The present invention concerns a compound of formula Ia wherein: Ra* is hydrogen or C1-C4-alkyl; Rb* is -(C1-C4-alkylene)-Y-C1-C4-haloalkyl or -(C1-C4-alkylene)-Y-C1-C4-hydroxyalkyl; Y represents -CONH- or a five membered heteroaryl group.
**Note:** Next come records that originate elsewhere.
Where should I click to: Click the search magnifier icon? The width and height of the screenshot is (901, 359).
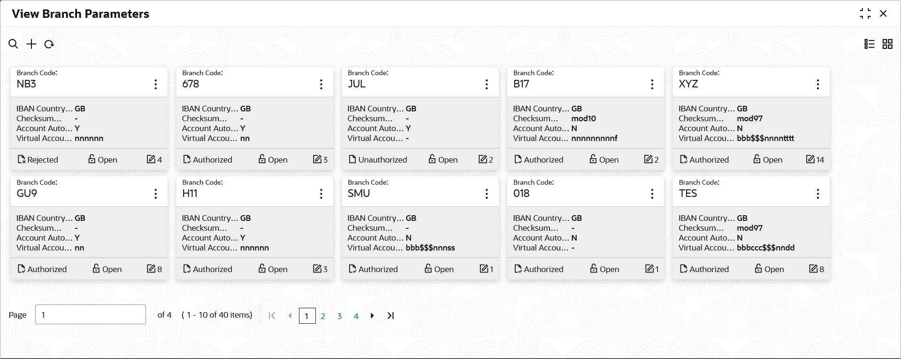point(13,44)
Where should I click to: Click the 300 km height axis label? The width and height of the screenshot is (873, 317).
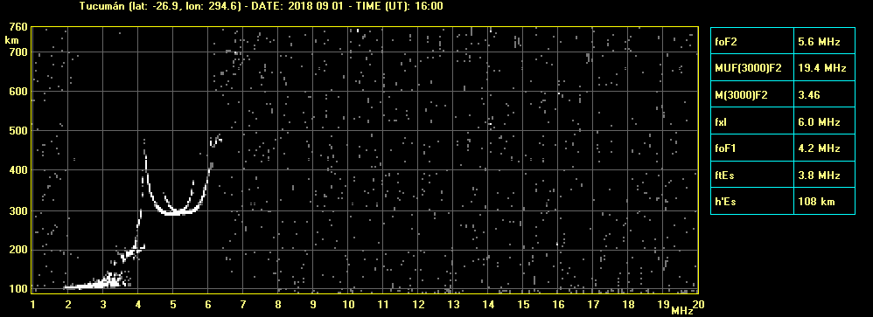click(17, 211)
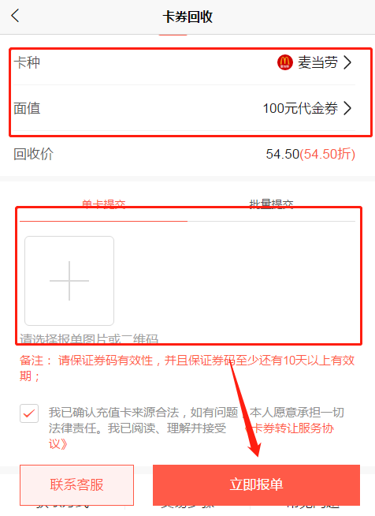Toggle the legal source confirmation checkbox
The width and height of the screenshot is (375, 516).
(x=29, y=413)
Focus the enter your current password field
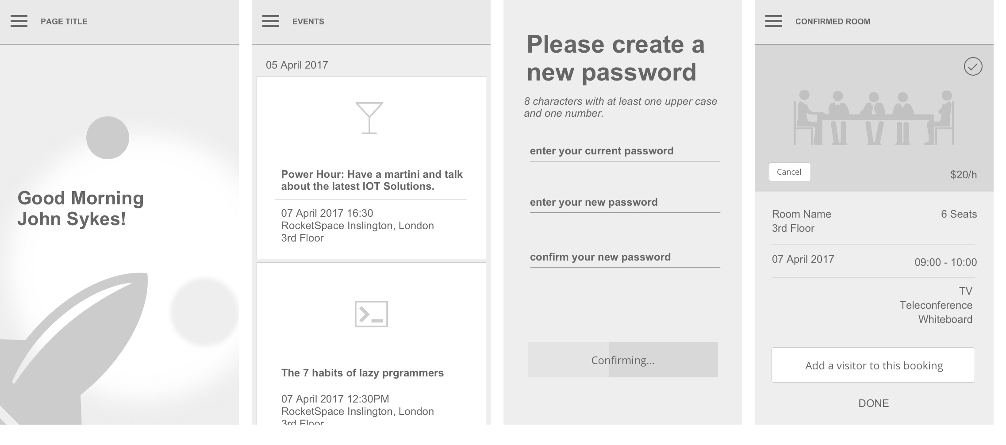This screenshot has height=445, width=1006. (625, 152)
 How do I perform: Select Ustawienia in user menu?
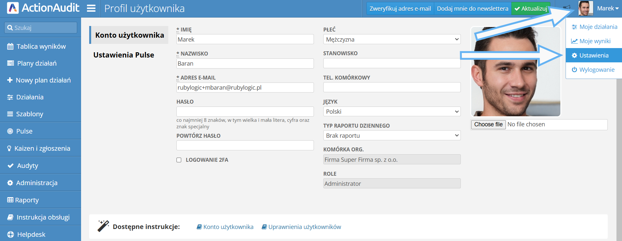593,56
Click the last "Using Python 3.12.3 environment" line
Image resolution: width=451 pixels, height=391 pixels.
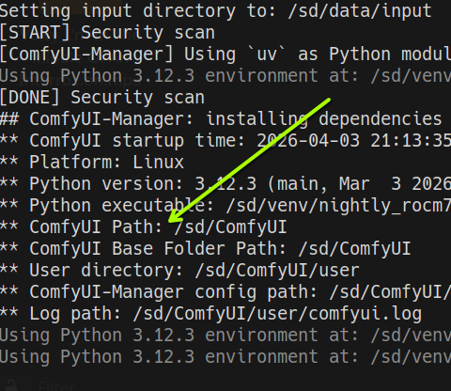[226, 357]
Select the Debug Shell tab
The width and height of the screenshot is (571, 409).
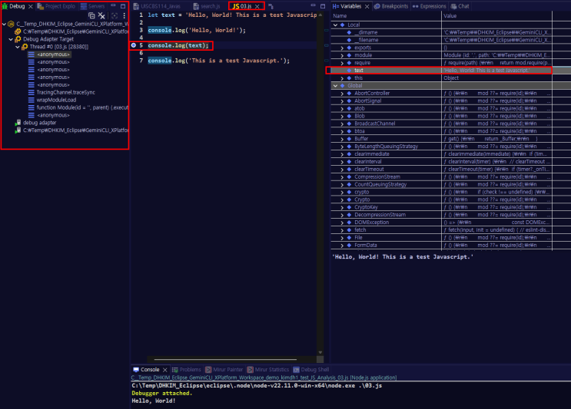point(311,369)
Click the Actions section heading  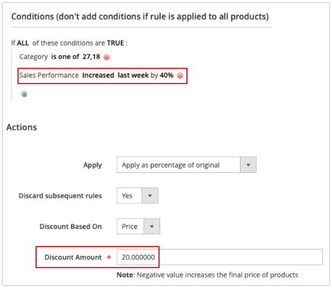[22, 127]
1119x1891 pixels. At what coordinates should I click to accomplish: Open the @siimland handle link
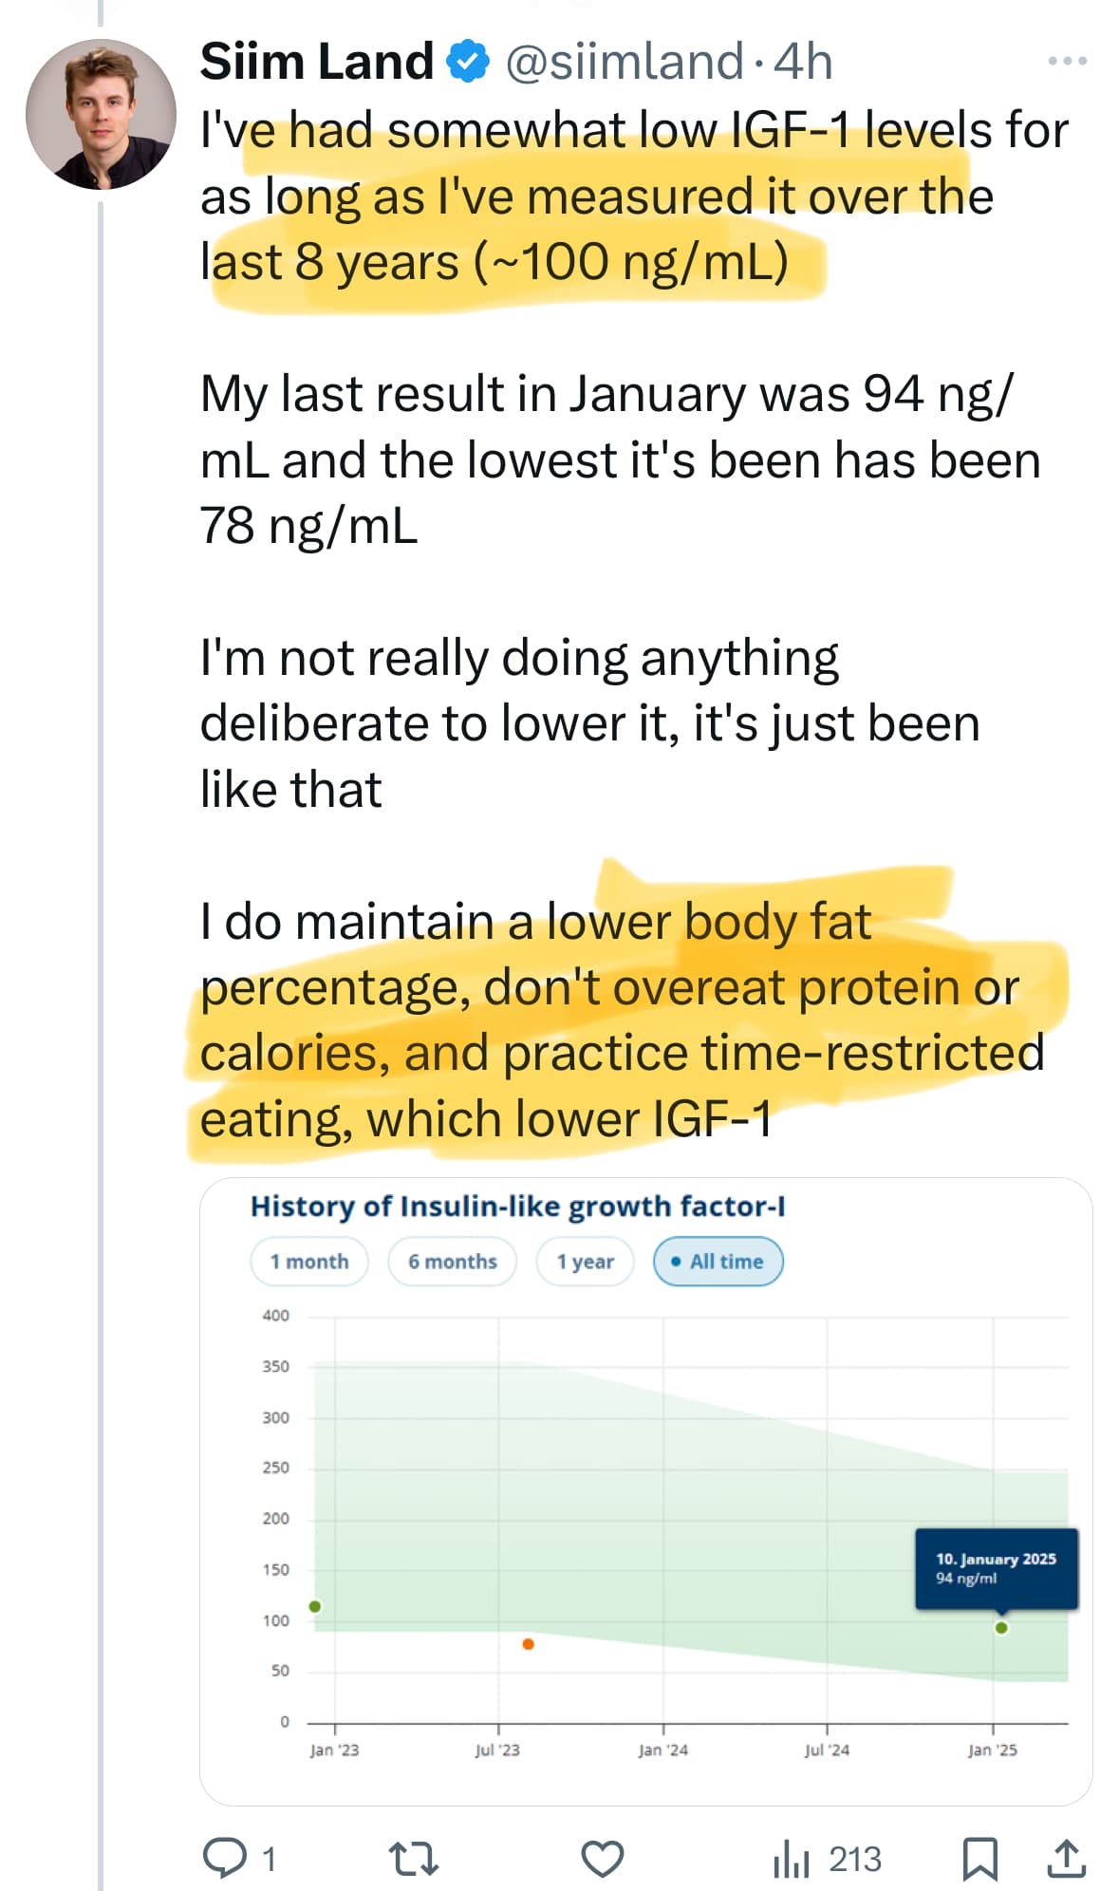coord(624,62)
R2* is C1-C4-alkyl or halogen; R3* is halo, -SO2-CH3, -SO2-CF3, carboxy, -CO-NH2, -CO-di(C1-C8-alkyl)amino, or a 5- or 6-membered heterocyclic ring having one or more ring hetero atoms selected from the group consisting of oxygen, nitrogen and sulphur, that ring being optionally substituted by halo, cyano, oxo, hydroxy, carboxy, nitro, C3-C8-cycloalkyl, C1-C8-alkylcarbonyl, C1-C8-alkoxy optionally substituted by aminocarbonyl, or C1-C8-alkyl optionally substituted by hydroxy, C1-C8-alkoxy, C1-C8-alkylamino or di(C1-C8-alkyl)amino; R4* is hydrogen, halo, -SO2-CH3, nitrile, C1-C8-haloalkyl, imidazolyl, C1-C8-alkyl, -NR8*R9*, or -SO2-NR8*R9*; and R5* is hydrogen, halogen or C1-C8-alkyl; R8* and R9* are independently hydrogen, amino, C1-C8-alkylamino, di(C1-C8-alkyl)amino, or CC1-C8-alkyl optionally substituted by hydroxyl; or a pharmaceutically acceptable salt, or solvate thereof, to compositions and use of the compounds in the treatment of diseases ameliorated by inhibition of phosphatidylinositol 3-kinase.